Listas de consulados alemães muito ativos no Brasil nos idos de 1870 notoriamente não constam nos arquivos do governo alemão, e não se tem notícia de seus paradeiros. Dentre eles, está o consulado de Petrópolis no Rio de Janeiro, no qual um certificado de matrícula emitido em 1872 e sob poder da família do imigrante alemão, demonstra que tais registros importantíssimos de cidadão alemães no Brasil foram perdidos. O consulado de Campinas em São Paulo, é outro exemplo, onde dada a forte atuação do cônsul Krug entre tantos outros e do governo alemão na defesa de colonos alemães, como demonstra o trabalho “Memórias de um Conflito entre Imigrantes e Fazendeiros de Café no Século XIX” da autora Maria Tereza Kirschner, é difícil acreditar que nenhum alemão naqueles dias tenha se registrado na região.

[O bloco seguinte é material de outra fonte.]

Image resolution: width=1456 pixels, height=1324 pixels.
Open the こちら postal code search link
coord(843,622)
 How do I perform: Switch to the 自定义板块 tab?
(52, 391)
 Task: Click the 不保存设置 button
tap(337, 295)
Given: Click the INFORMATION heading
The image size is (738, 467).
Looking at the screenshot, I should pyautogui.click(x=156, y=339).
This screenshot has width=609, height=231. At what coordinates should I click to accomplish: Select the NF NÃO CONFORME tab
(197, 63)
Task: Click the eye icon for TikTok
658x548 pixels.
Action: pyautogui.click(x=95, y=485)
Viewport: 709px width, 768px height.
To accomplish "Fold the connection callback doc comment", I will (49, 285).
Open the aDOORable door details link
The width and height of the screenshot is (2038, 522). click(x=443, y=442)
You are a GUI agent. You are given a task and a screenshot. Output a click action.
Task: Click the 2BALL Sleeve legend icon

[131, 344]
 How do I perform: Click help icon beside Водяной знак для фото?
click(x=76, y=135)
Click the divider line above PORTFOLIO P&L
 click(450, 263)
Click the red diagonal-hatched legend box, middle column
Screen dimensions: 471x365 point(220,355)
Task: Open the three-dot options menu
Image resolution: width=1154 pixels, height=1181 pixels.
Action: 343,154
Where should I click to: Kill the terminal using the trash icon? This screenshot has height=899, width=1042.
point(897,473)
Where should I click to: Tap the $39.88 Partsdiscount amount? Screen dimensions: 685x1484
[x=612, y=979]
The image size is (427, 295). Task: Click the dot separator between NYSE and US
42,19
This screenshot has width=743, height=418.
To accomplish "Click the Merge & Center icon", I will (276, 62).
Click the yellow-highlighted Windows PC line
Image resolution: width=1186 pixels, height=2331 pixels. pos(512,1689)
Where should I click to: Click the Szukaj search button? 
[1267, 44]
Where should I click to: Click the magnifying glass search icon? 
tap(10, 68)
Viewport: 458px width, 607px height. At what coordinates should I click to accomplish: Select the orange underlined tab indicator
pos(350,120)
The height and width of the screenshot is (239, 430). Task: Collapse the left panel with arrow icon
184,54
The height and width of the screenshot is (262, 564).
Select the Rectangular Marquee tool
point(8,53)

Além do desaparecimento de listas, também fica claro a falta de padronização da implementação das matrículas. O Jornal Germania, de 16.09.1882 publicou em sua página 2 um anúncio do Consulado Alemão de Santos, no qual solicitava que os alemães residentes naquela jurisdição comparecessem ao Consulado para fazer as matrículas ou inscrição e que as mesmas poderiam ser feitas verbalmente ou por escrito.

Jornal Germania 16.09.1882

“Consulado Alemão em Santos. O cônsul recentemente nomeado para substituir o falecido Sr. J. W. Schmidt, o Sr. A. Winter solicita a todos os cidadãos residentes nos distritos consulares deste lado, que estejam inscritos nos registros deste consulado, que apresentem seu certificado de proteção ou que o enviem a este consulado. Além disso, aqueles que já se candidataram à inscrição serão notificados para renovar a sua candidatura neste consulado. – Os pedidos de inscrição (Immatrikulirung) são aceitos todos os dias da semana nas 12:00-1:00 horas e podem ser feitos verbalmente (mündlich) ou por escrito.”

Fica claro então que em 1913, o governo alemão atentou-se ao fato que o requerimento da matrícula consular não era justo, e por isso não apenas aboliu a necessidade da mesma a partir daquele ano, assim como criou novos artigos que permitiam a pronta re-naturalização de imigrantes alemães afetados pela lei anterior.